Way cool, thanx for all the great information folks!!!

Bean Burrito – Am gonna have to check those out Beiter nocking points and nocks…. Thanx

frankjd – Thanx much for the endless loop jig how-to. Been a long time since I ‘ve seen and used one as the kid in the back of the archery shop making arrows…8^) Since then through the years have crafted my own flemished strings and still have materials (even Fast Flight), but would hate to show up at the range with a flemished string on my Olympic recurve….8^) I think I try to make one of those endless string jigs….

Thanx again,
Gary


----------



## frankjd (Feb 13, 2011)

i was, at one time, in the custom string business and have literally made thousands of endless bowstrings on "one arm bandit" endless jigs.

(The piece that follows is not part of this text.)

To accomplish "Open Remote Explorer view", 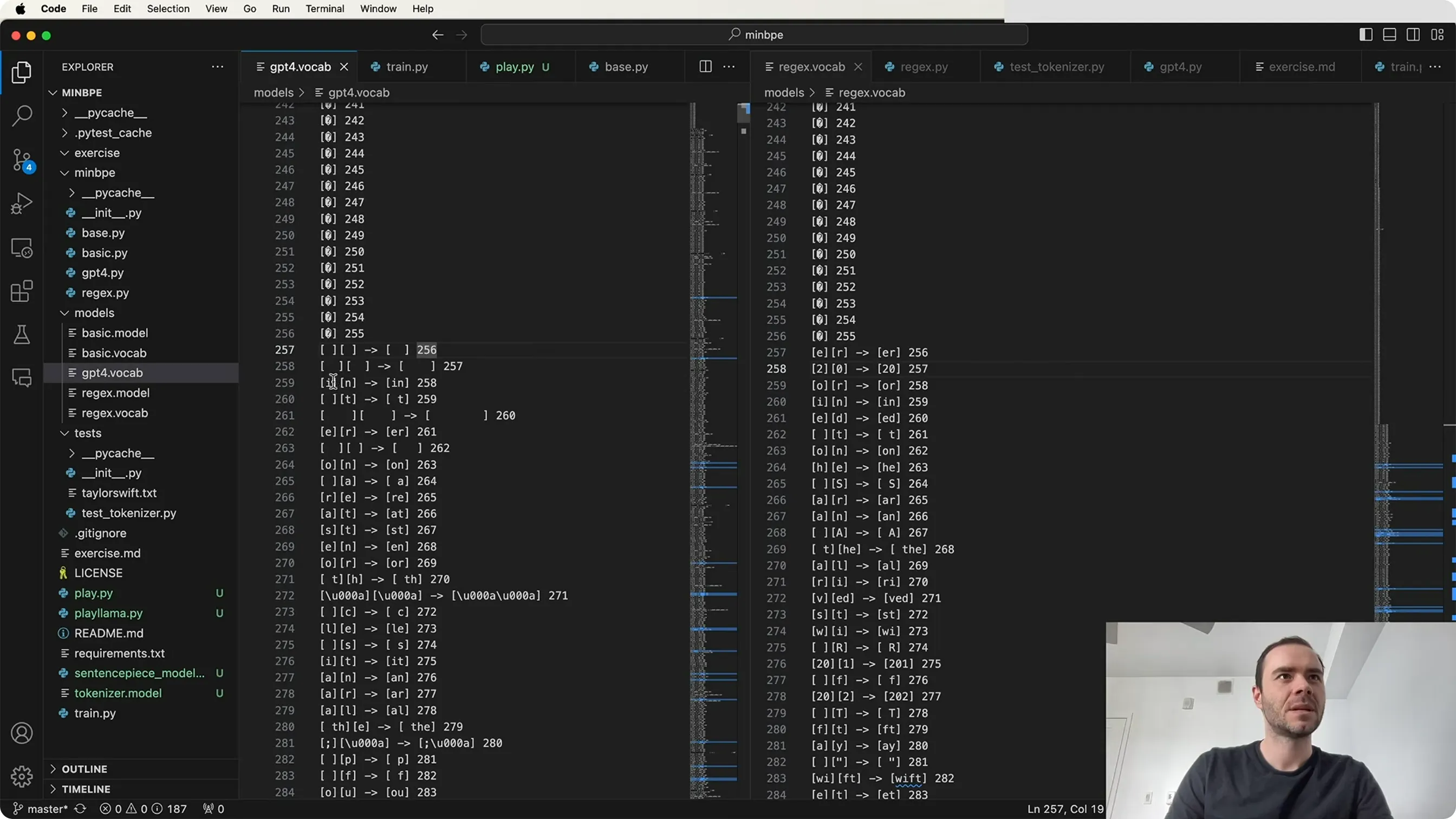I will click(22, 248).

just spun up a string for a 68" fantom - 65.5" length, 12 strands of bcy d'02, 2" loops served with bcy 400 nylon, center serving is .019" bcy halo spectra. untwisted brace height is 8.6".

cost = pennies. 

the freed to diy = priceless.


----------



## Zbone (Aug 4, 2012)

frankjd - just 2-1/2" less than AMO? Wow, that is short...


----------



## frankjd (Feb 13, 2011)

Zbone said:


> frankjd - just 2-1/2" less than AMO? Wow, that is short...


and that's with just a little twist to round off the string. the bh will drop as the string settles in and will require lots more twists, particularly when finding out what bh will work best for this bow and arrows. all bows are slightly different and the listed "amo length" can be a ballpark number of sorts. also, there will be slight differences in jigs, and everyone imparts a bit different craftsmenship to spinning strings - and all of this affects the build of any string. this was the first string for this bow, and my calculations were ballpark, but good enuf. i'll make up a few more, too - 65" and 64-3/4", just to see. bcy dyneema'02 is the same as dynaflight'97, the diffence is that d'02 has much less wax. it's all a process, it's all good. making yer own strings is super important, imho. get spinning!


----------